WHAT THE TASK ASKS
The response should contain only the line with "Where should I click to: Select" and every line after it to the end of the listing below, duplicated exactly; no picture belongs in it.
================================
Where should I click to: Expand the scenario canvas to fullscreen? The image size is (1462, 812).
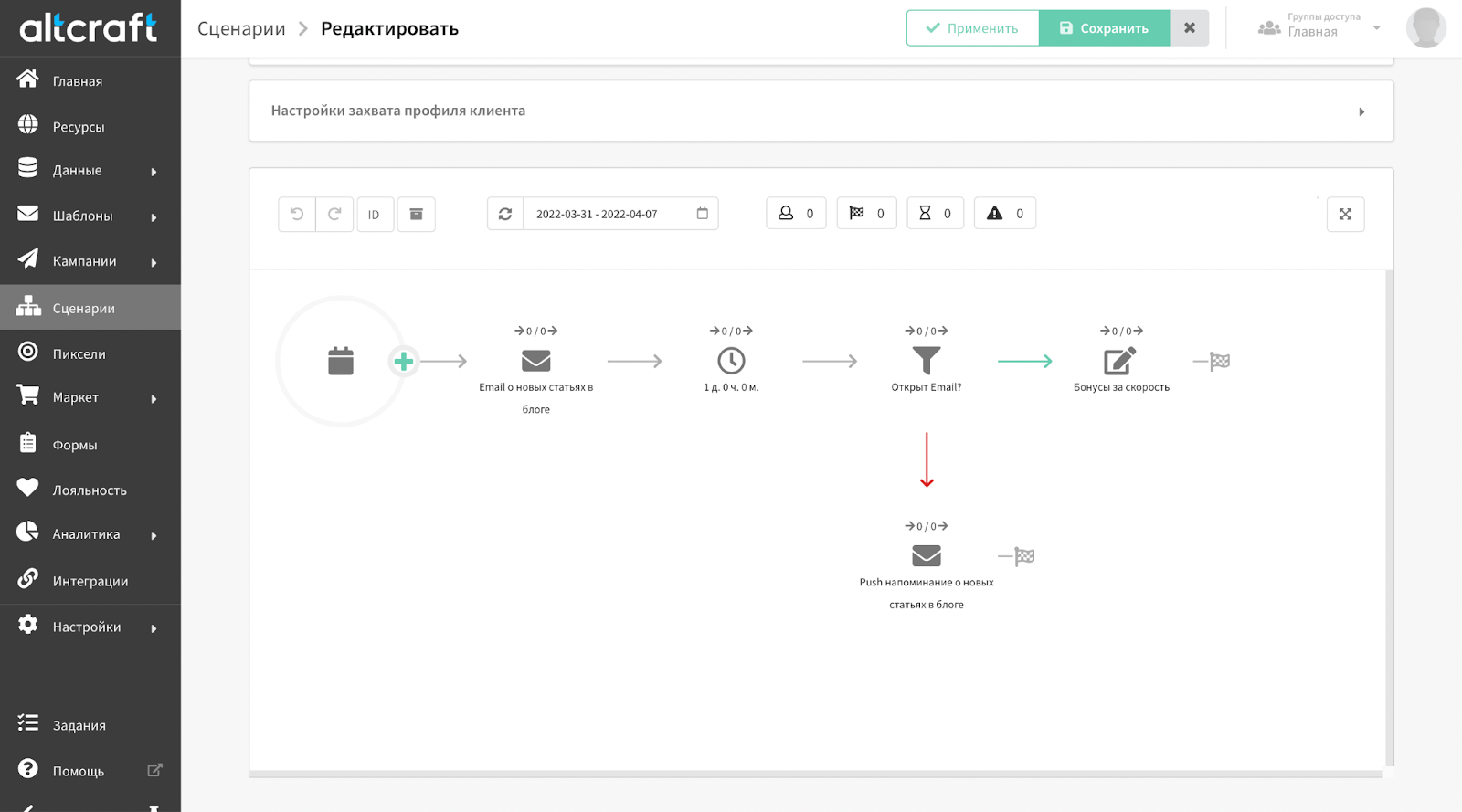point(1345,215)
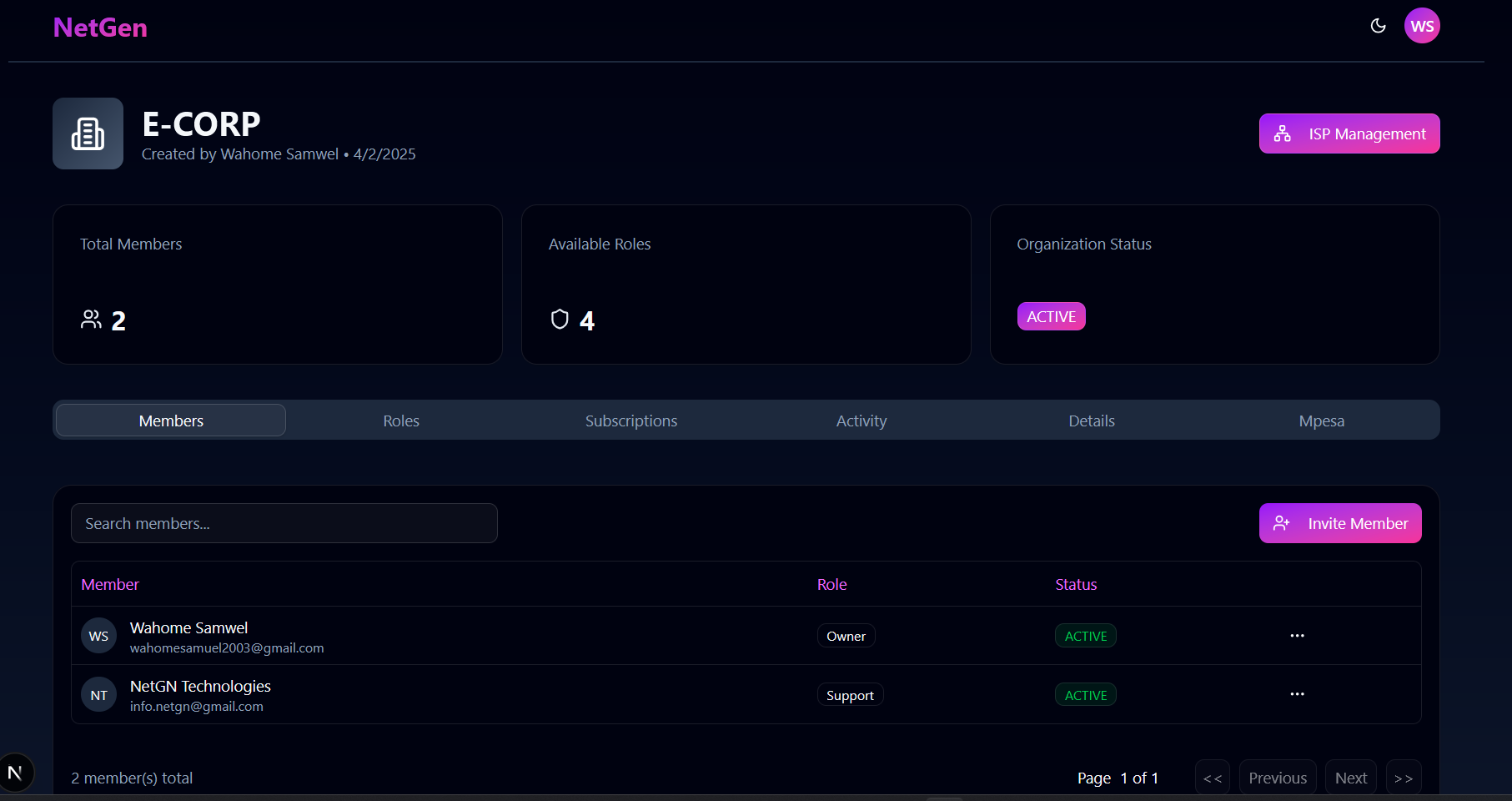Jump to the last page with >> button
The image size is (1512, 801).
[x=1403, y=778]
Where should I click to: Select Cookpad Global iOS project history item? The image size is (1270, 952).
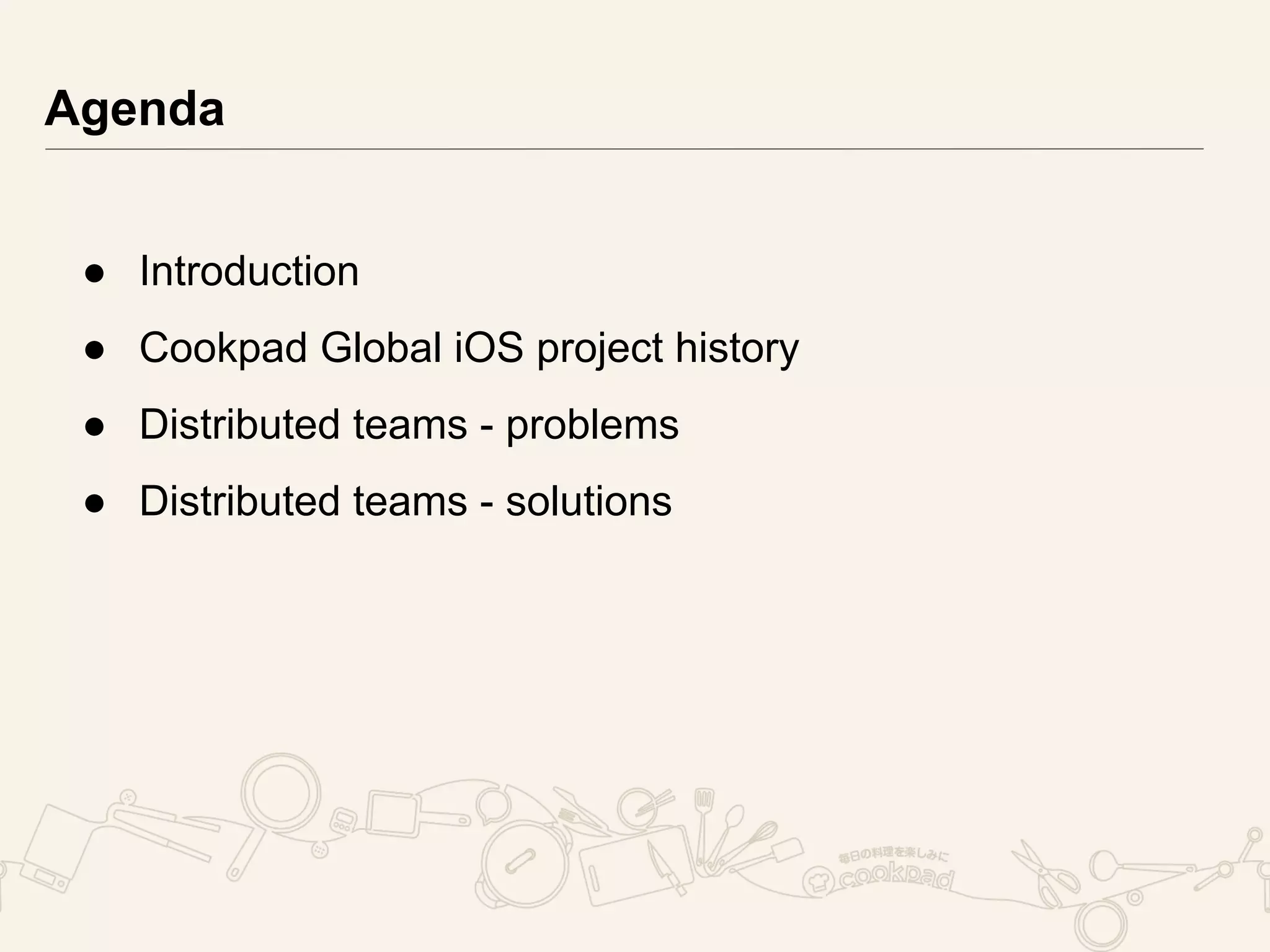click(x=469, y=348)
================================
TASK SOLUTION
Where should I click to: Select Cookpad Global iOS project history item? The image size is (1270, 952).
click(x=469, y=348)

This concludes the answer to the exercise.